# 📈 Notebook 02: Exploratory Data Analysis

**Solar Swarm Intelligence - IEEE PES Energy Utopia Challenge**

This notebook performs comprehensive EDA:
- Statistical analysis of energy patterns
- Temporal patterns (daily, weekly, seasonal)
- House-level comparisons
- Correlation analysis
- Energy balance analysis

In [None]:
import sys
sys.path.append('..')

import numpy as np
import pandas as pd
import matplotlib.pyplot as plt
import seaborn as sns
from scipy import stats
import warnings
warnings.filterwarnings('ignore')

# Set style
plt.style.use('seaborn-v0_8-whitegrid')
sns.set_palette('Set2')
%matplotlib inline

# Set figure defaults
plt.rcParams['figure.figsize'] = (12, 6)
plt.rcParams['font.size'] = 11

print(" Libraries loaded")

## 1. Load Data

In [None]:
# Load datasets
df = pd.read_csv('../data/processed/synthetic/community_90days.csv')
profiles = pd.read_csv('../data/processed/synthetic/house_profiles.csv')

# Convert timestamp
df['timestamp'] = pd.to_datetime(df['timestamp'])
df['hour'] = df['timestamp'].dt.hour
df['day_of_week'] = df['timestamp'].dt.dayofweek
df['day'] = df['timestamp'].dt.day
df['month'] = df['timestamp'].dt.month

print(f" Dataset shape: {df.shape}")

▶ **Short problem 1**: Retype the exploratory data analysis notebook in full, changing nothing.
The notebook and the entries after it are unrelated material.

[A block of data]

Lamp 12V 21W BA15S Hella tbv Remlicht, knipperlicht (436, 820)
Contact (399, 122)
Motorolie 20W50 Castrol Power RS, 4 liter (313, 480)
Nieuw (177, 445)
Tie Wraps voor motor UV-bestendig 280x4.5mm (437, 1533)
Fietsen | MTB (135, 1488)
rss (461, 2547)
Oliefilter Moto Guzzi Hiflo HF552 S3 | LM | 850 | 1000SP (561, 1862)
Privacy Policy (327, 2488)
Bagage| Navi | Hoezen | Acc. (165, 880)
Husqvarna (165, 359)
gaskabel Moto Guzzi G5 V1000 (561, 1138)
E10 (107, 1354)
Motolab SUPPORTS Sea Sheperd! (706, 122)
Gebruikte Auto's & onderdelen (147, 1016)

▶ **Short problem 2**: Rename "Moto Guzzi" to "Moto-Guzzi" in the entries, from the line containing "Motorolie 20W50 Castrol" through the last entry, with both ends included. Give back only those lines, with everything else left as it is.

▶ **Expected output 1**:
# 📈 Notebook 02: Exploratory Data Analysis

**Solar Swarm Intelligence - IEEE PES Energy Utopia Challenge**

This notebook performs comprehensive EDA:
- Statistical analysis of energy patterns
- Temporal patterns (daily, weekly, seasonal)
- House-level comparisons
- Correlation analysis
- Energy balance analysis

In [None]:
import sys
sys.path.append('..')

import numpy as np
import pandas as pd
import matplotlib.pyplot as plt
import seaborn as sns
from scipy import stats
import warnings
warnings.filterwarnings('ignore')

# Set style
plt.style.use('seaborn-v0_8-whitegrid')
sns.set_palette('Set2')
%matplotlib inline

# Set figure defaults
plt.rcParams['figure.figsize'] = (12, 6)
plt.rcParams['font.size'] = 11

print(" Libraries loaded")

## 1. Load Data

In [None]:
# Load datasets
df = pd.read_csv('../data/processed/synthetic/community_90days.csv')
profiles = pd.read_csv('../data/processed/synthetic/house_profiles.csv')

# Convert timestamp
df['timestamp'] = pd.to_datetime(df['timestamp'])
df['hour'] = df['timestamp'].dt.hour
df['day_of_week'] = df['timestamp'].dt.dayofweek
df['day'] = df['timestamp'].dt.day
df['month'] = df['timestamp'].dt.month

print(f" Dataset shape: {df.shape}")

▶ **Expected output 2**:
Motorolie 20W50 Castrol Power RS, 4 liter (313, 480)
Nieuw (177, 445)
Tie Wraps voor motor UV-bestendig 280x4.5mm (437, 1533)
Fietsen | MTB (135, 1488)
rss (461, 2547)
Oliefilter Moto-Guzzi Hiflo HF552 S3 | LM | 850 | 1000SP (561, 1862)
Privacy Policy (327, 2488)
Bagage| Navi | Hoezen | Acc. (165, 880)
Husqvarna (165, 359)
gaskabel Moto-Guzzi G5 V1000 (561, 1138)
E10 (107, 1354)
Motolab SUPPORTS Sea Sheperd! (706, 122)
Gebruikte Auto's & onderdelen (147, 1016)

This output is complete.